WRITTEN EXERCISE: Give the number of lines in the data below that contain the string "section", matching case exactly. Reply with that number alone.

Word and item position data
● ● ● ● ● ● ●

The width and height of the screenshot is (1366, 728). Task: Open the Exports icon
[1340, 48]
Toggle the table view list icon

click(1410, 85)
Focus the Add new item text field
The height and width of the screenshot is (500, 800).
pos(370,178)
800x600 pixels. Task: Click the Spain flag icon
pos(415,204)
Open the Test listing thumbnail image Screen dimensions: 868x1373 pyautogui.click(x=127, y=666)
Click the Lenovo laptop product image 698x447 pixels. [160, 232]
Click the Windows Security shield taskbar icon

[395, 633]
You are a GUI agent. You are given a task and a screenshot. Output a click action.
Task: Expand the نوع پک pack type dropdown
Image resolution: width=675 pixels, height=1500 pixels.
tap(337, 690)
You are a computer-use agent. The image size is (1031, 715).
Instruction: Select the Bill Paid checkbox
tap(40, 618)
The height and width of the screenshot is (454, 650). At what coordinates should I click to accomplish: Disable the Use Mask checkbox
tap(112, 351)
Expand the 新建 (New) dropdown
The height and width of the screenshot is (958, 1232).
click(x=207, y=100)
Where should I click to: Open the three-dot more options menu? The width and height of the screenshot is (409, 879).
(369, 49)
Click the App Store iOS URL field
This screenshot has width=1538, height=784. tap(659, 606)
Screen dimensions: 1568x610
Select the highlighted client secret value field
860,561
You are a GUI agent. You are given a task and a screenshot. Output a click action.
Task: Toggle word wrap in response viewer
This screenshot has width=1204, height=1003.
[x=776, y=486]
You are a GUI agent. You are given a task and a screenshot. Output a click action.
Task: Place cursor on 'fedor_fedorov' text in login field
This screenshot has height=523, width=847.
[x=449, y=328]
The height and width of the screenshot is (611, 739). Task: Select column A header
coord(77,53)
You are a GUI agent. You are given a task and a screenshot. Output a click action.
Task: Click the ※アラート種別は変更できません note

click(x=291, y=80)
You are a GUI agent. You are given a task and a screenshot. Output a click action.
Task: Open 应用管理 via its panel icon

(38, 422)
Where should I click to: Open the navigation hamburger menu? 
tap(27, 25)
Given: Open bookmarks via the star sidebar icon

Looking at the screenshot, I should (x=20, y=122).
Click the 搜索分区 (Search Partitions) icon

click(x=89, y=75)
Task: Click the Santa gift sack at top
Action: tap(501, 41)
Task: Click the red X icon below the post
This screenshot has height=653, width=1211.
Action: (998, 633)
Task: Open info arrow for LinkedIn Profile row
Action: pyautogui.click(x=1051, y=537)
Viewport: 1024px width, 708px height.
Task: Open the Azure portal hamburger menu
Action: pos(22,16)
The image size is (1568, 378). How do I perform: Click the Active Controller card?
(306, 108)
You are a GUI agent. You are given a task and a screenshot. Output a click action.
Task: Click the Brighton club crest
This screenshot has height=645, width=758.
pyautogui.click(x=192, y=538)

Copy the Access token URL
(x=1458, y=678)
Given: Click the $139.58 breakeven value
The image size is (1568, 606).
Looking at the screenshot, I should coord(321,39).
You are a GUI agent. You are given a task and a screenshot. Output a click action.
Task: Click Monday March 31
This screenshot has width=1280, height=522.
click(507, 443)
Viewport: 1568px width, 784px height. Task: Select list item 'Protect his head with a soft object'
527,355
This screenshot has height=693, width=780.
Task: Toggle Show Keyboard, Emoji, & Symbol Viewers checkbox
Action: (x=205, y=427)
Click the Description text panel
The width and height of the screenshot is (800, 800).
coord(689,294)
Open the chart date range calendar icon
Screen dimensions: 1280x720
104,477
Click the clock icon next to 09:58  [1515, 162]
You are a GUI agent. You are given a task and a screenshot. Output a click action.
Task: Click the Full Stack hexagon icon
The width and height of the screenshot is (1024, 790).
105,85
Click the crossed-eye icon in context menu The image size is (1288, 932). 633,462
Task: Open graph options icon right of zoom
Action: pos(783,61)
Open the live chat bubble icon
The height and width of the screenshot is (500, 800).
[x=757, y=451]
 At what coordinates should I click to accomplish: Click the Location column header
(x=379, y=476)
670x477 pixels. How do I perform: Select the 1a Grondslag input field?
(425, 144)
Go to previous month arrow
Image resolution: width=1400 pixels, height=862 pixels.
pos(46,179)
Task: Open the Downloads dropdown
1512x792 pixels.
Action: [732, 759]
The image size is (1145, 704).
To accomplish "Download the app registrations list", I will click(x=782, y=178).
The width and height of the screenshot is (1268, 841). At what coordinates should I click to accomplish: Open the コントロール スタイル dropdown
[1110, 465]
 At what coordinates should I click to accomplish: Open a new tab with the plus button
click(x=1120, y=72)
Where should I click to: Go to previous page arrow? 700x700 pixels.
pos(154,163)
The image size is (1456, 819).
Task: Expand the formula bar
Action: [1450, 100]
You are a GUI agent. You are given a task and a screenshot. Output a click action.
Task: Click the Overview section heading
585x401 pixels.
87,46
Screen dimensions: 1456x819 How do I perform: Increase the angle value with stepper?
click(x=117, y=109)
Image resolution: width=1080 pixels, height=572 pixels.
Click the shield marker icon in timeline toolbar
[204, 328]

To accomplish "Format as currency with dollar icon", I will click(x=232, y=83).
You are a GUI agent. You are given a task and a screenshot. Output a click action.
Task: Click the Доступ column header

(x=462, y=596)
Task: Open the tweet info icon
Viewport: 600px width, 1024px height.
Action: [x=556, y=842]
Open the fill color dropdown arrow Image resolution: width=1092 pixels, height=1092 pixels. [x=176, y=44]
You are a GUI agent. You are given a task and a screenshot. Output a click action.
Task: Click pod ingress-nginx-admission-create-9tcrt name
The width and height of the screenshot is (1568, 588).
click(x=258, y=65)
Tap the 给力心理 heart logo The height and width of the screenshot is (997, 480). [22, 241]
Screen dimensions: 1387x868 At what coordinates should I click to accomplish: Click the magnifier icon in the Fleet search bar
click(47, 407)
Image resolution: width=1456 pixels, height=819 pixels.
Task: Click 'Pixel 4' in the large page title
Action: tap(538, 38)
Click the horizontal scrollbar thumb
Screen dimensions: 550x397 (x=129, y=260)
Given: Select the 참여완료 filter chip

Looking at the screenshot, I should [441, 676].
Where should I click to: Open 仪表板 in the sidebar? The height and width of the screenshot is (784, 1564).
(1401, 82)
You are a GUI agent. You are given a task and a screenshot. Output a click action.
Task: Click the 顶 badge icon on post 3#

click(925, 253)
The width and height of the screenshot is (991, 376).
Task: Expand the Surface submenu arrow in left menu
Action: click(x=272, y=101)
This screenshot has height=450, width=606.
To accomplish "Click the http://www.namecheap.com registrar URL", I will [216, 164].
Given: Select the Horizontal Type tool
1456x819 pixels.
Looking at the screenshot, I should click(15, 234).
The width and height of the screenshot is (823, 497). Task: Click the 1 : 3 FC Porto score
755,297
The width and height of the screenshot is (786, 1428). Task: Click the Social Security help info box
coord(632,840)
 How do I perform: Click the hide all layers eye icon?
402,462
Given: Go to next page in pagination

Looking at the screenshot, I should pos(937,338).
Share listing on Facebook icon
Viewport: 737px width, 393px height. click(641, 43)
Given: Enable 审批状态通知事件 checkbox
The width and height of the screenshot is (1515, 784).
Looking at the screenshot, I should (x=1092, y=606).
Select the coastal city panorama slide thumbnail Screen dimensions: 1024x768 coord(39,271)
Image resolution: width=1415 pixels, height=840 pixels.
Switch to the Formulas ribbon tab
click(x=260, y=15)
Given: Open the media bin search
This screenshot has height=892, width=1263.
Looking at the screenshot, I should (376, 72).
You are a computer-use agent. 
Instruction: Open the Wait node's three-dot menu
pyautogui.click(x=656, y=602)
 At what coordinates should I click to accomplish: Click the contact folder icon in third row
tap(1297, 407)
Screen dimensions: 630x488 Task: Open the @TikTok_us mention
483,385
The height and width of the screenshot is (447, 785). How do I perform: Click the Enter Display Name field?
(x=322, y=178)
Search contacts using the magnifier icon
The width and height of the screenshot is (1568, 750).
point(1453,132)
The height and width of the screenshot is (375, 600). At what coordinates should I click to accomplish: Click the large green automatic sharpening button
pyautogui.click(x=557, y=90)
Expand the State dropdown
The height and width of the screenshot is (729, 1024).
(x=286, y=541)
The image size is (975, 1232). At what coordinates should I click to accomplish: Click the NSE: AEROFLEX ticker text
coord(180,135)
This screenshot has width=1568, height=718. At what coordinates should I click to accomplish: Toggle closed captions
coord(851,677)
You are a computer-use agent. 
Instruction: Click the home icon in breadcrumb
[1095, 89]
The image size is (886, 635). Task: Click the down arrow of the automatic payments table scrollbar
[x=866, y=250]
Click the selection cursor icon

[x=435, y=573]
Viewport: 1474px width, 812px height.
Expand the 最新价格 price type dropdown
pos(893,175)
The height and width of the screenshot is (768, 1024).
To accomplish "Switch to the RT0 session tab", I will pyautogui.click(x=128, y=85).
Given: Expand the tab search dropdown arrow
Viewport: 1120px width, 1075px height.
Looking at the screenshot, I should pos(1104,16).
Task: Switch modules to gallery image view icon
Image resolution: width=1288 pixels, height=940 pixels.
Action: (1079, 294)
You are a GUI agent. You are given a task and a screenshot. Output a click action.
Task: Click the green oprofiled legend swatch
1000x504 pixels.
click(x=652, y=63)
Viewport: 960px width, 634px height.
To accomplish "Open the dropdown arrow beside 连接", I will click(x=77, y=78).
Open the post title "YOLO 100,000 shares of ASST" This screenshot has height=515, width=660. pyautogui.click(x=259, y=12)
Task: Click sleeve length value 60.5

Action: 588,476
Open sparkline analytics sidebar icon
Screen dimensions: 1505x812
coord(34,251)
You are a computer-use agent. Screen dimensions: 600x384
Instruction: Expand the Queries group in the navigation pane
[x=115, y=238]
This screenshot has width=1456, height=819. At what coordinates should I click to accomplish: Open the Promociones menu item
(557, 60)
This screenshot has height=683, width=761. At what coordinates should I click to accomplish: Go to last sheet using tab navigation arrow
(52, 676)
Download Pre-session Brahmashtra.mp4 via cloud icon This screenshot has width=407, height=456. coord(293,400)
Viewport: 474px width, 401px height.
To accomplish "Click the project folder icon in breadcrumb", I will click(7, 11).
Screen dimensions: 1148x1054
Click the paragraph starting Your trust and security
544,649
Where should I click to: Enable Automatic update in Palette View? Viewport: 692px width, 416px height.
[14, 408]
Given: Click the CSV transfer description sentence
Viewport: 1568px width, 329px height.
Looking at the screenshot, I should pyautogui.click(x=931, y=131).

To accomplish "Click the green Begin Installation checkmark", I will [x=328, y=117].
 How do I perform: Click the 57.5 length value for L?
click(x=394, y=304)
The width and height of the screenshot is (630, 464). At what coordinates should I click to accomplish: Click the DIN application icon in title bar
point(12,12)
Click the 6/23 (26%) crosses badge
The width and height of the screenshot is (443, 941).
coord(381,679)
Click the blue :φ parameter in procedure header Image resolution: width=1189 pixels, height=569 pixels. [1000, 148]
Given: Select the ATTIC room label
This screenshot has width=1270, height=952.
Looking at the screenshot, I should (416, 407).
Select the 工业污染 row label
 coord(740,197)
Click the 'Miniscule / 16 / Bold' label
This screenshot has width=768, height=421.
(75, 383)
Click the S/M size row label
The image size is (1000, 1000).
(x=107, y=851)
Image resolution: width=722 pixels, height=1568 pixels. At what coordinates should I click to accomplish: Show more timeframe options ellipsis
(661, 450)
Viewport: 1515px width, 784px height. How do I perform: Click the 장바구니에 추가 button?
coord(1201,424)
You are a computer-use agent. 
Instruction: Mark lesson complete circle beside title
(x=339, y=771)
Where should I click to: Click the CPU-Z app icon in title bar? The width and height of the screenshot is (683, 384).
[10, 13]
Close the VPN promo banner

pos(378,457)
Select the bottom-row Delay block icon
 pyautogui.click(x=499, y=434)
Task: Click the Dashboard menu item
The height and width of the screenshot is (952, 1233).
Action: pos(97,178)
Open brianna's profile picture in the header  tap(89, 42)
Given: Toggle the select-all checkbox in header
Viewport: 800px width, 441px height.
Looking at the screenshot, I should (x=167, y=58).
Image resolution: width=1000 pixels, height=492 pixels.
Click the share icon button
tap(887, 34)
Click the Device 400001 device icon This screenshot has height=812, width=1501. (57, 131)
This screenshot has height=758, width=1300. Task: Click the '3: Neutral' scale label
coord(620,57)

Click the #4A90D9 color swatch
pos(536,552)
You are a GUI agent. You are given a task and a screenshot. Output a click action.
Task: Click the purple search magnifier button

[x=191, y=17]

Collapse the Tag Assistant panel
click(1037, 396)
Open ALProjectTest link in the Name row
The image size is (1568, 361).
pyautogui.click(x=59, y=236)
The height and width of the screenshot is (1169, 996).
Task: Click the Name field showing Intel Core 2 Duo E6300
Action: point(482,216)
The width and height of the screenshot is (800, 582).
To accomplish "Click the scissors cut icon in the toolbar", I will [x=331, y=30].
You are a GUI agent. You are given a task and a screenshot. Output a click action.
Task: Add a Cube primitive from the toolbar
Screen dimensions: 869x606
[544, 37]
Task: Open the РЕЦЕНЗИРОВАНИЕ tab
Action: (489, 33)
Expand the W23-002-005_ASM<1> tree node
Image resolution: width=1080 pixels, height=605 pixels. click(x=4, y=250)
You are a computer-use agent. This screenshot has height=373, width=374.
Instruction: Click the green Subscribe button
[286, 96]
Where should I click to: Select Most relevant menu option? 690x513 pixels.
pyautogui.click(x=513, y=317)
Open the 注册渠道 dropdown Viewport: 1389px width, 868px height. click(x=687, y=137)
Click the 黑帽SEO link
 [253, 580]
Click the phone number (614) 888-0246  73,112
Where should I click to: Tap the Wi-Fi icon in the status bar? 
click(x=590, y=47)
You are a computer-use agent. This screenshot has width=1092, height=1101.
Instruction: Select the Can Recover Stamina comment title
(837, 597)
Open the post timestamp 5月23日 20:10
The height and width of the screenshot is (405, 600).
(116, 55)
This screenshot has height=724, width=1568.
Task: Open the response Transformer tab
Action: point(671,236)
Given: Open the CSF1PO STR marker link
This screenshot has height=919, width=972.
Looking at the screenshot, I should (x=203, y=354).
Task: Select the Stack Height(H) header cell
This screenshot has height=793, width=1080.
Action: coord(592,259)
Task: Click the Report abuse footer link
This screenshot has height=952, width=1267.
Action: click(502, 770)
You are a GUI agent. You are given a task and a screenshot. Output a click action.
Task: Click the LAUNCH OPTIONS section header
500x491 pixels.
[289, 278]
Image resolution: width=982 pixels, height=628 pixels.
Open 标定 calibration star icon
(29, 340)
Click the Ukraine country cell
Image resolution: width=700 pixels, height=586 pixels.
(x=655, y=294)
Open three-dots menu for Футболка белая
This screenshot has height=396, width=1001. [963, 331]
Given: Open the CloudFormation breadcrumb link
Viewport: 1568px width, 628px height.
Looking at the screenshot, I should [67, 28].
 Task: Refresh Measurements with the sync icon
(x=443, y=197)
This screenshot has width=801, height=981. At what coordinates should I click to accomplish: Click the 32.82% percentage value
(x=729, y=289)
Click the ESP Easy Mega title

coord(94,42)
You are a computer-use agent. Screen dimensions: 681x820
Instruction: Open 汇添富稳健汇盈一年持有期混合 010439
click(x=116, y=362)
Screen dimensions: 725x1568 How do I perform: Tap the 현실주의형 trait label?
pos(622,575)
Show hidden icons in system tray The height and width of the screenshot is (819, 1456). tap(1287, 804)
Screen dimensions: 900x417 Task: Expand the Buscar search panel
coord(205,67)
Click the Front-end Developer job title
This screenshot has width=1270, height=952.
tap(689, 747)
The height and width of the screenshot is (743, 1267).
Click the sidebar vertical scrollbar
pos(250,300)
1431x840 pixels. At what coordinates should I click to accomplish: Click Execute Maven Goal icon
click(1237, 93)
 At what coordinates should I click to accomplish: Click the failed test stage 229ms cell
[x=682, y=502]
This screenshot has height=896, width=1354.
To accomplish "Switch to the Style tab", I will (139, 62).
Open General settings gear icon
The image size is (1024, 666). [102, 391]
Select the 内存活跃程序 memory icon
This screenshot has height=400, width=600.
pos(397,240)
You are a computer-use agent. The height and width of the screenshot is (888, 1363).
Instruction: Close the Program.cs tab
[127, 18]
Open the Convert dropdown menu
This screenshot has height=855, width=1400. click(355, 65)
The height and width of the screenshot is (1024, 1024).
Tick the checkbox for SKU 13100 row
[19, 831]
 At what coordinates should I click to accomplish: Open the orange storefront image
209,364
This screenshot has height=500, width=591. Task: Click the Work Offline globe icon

● ● ● ● ● ● ●

EXERCISE ANSWER: 2